Exercise material>

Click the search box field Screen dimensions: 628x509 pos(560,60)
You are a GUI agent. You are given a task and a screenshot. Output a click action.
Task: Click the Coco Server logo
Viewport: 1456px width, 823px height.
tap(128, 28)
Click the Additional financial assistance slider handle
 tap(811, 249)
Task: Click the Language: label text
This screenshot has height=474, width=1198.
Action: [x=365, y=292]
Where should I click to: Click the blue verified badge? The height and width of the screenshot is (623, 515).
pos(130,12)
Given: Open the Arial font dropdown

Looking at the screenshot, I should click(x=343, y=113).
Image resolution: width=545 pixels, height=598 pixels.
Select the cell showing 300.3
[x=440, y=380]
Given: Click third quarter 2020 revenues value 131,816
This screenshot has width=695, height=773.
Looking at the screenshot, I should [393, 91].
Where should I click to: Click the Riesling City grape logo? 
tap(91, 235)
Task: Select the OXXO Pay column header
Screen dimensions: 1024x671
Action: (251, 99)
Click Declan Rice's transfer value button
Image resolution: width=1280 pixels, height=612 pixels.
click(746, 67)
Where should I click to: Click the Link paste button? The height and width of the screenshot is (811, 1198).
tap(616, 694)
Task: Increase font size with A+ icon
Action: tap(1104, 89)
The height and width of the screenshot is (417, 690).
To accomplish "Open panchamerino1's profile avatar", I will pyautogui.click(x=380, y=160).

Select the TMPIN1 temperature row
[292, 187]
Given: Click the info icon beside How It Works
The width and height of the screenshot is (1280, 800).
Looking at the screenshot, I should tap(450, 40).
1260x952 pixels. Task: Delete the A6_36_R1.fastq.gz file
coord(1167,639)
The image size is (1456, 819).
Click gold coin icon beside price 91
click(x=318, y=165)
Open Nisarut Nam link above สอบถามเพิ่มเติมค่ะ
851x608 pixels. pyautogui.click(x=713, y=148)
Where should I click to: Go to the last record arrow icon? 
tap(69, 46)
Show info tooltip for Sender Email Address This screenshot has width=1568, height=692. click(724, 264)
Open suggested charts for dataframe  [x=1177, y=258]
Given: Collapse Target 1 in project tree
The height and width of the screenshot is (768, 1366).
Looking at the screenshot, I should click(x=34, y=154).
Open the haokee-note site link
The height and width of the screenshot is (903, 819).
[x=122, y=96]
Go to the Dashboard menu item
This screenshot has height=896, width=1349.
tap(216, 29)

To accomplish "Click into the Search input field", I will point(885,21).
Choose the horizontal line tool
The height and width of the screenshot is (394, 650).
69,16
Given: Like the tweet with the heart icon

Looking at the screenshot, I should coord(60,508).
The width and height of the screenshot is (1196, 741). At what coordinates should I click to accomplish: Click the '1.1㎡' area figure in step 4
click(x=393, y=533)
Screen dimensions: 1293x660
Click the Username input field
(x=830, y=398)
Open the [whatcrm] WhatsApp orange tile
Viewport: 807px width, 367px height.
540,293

How to complete this task> The full set of lines above should be retyped without a single change.

Written reply>
Click the search box field Screen dimensions: 628x509 pos(560,60)
You are a GUI agent. You are given a task and a screenshot. Output a click action.
Task: Click the Coco Server logo
Viewport: 1456px width, 823px height.
tap(128, 28)
Click the Additional financial assistance slider handle
 tap(811, 249)
Task: Click the Language: label text
This screenshot has height=474, width=1198.
Action: [x=365, y=292]
Where should I click to: Click the blue verified badge? The height and width of the screenshot is (623, 515).
pos(130,12)
Given: Open the Arial font dropdown

Looking at the screenshot, I should click(x=343, y=113).
Image resolution: width=545 pixels, height=598 pixels.
Select the cell showing 300.3
[x=440, y=380]
Given: Click third quarter 2020 revenues value 131,816
This screenshot has width=695, height=773.
Looking at the screenshot, I should [393, 91].
Where should I click to: Click the Riesling City grape logo? 
tap(91, 235)
Task: Select the OXXO Pay column header
Screen dimensions: 1024x671
Action: (251, 99)
Click Declan Rice's transfer value button
Image resolution: width=1280 pixels, height=612 pixels.
click(746, 67)
Where should I click to: Click the Link paste button? The height and width of the screenshot is (811, 1198).
tap(616, 694)
Task: Increase font size with A+ icon
Action: tap(1104, 89)
The height and width of the screenshot is (417, 690).
To accomplish "Open panchamerino1's profile avatar", I will pyautogui.click(x=380, y=160).

Select the TMPIN1 temperature row
[292, 187]
Given: Click the info icon beside How It Works
The width and height of the screenshot is (1280, 800).
Looking at the screenshot, I should tap(450, 40).
1260x952 pixels. Task: Delete the A6_36_R1.fastq.gz file
coord(1167,639)
The image size is (1456, 819).
Click gold coin icon beside price 91
click(x=318, y=165)
Open Nisarut Nam link above สอบถามเพิ่มเติมค่ะ
851x608 pixels. pyautogui.click(x=713, y=148)
Where should I click to: Go to the last record arrow icon? 
tap(69, 46)
Show info tooltip for Sender Email Address This screenshot has width=1568, height=692. click(724, 264)
Open suggested charts for dataframe  [x=1177, y=258]
Given: Collapse Target 1 in project tree
The height and width of the screenshot is (768, 1366).
Looking at the screenshot, I should click(x=34, y=154).
Open the haokee-note site link
The height and width of the screenshot is (903, 819).
[x=122, y=96]
Go to the Dashboard menu item
This screenshot has height=896, width=1349.
tap(216, 29)

To accomplish "Click into the Search input field", I will point(885,21).
Choose the horizontal line tool
The height and width of the screenshot is (394, 650).
69,16
Given: Like the tweet with the heart icon

Looking at the screenshot, I should coord(60,508).
The width and height of the screenshot is (1196, 741). At what coordinates should I click to accomplish: Click the '1.1㎡' area figure in step 4
click(x=393, y=533)
Screen dimensions: 1293x660
Click the Username input field
(x=830, y=398)
Open the [whatcrm] WhatsApp orange tile
Viewport: 807px width, 367px height.
540,293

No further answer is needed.